Vor 65 Jahren, am 28. Juni 1961, empfing Bischof Bernhard Hombach das Sakrament der Priesterweihe. Der emeritierte Bischof der Diözese Granada in Nicaragua hat seine Wurzeln im Erzbistum Paderborn: Aufgewachsen ist Bischof Hombach in Hohenhain, einem Stadtteil von Freudenberg im Kreis Siegen-Wittgenstein. Als Seelsorger war er in Castrop-Rauxel und Siegen tätig.

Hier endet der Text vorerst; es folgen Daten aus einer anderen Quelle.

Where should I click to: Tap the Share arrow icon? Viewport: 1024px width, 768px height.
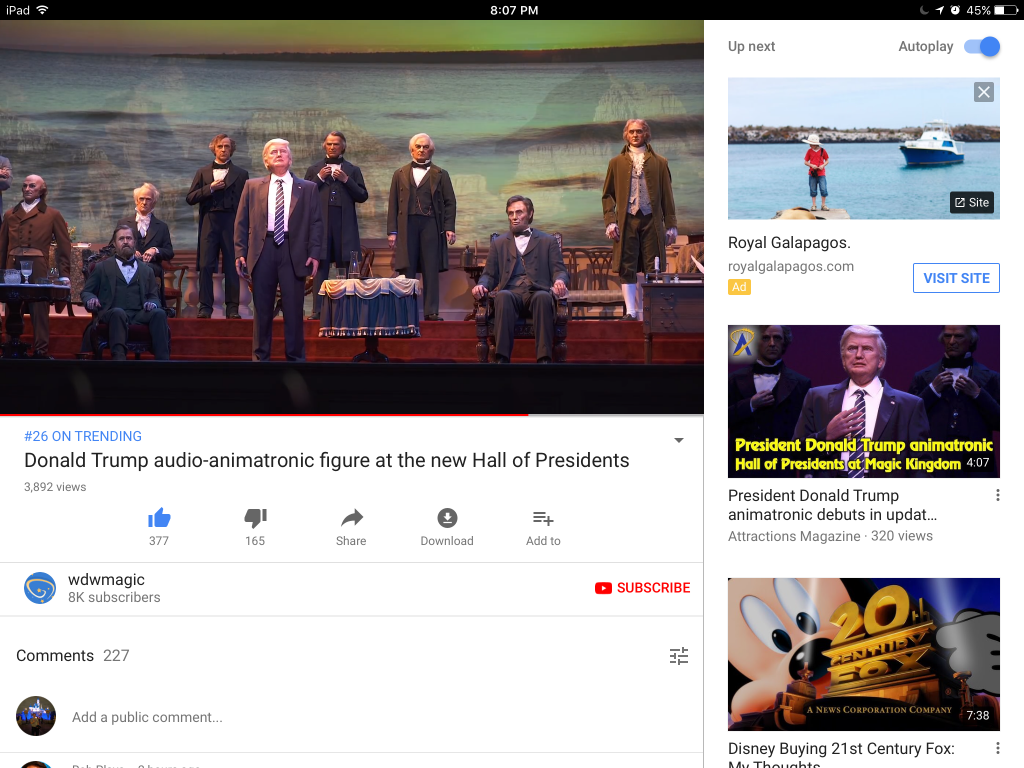click(351, 518)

In Nicaragua war Bischof Bernhard Hombach Präsident der Caritas und bis 2010 Oberhirte von Granada. 2025 feierte er sein 30-jähriges Bischofsweihe-Jubiläum. Erzbischof Dr. Udo Markus Bentz sendet dem 92-jährigen Seelsorger, der heute in Managua lebt, herzliche Glück- und Segenswünsche aus seiner Heimatdiözese.

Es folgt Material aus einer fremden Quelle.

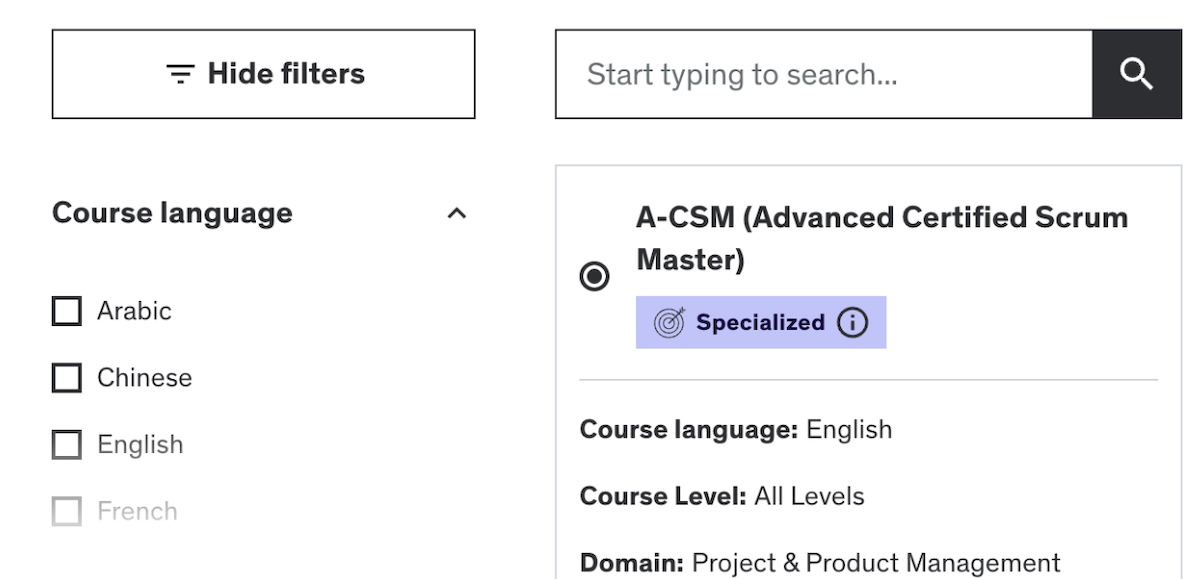Click the Specialized badge label text

coord(760,323)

Erzbischof Dr. Udo Markus Bentz dankt Bischof Bernhard Hombach für seine fortwährende Verbundenheit mit seinem Heimatbistum und bekräftigt gleichzeitig die Verbundenheit der „Paderborner“, insbesondere der Menschen im Siegerland, mit dem Weihejubilar. 65 Jahre im priesterlichen Dienst und damit das „Eiserne“ Weihejubiläum bedeute gewiss viel Freude, umfasse jedoch sicherlich auch schwere Zeiten, zeigt sich der Paderborner Erzbischof überzeugt. „Nicht zuletzt Ihre Verdienste um die Caritas in Nicaragua zeugen von Ihrer Nähe zu den Menschen und ihren Nöten.“ Aber auch das, was still und verborgen getan werde, das Gebet und die persönliche Hingabe, seien in Gottes Augen bedeutsam.
In „mitbrüderlicher Verbundenheit“ mit Bischof Bernhard Hombach erbittet Erzbischof Dr. Bentz dem Weihejubilar Gottes Nähe und dessen reichen Segen, „besonders auch in den Einschränkungen des Alters“.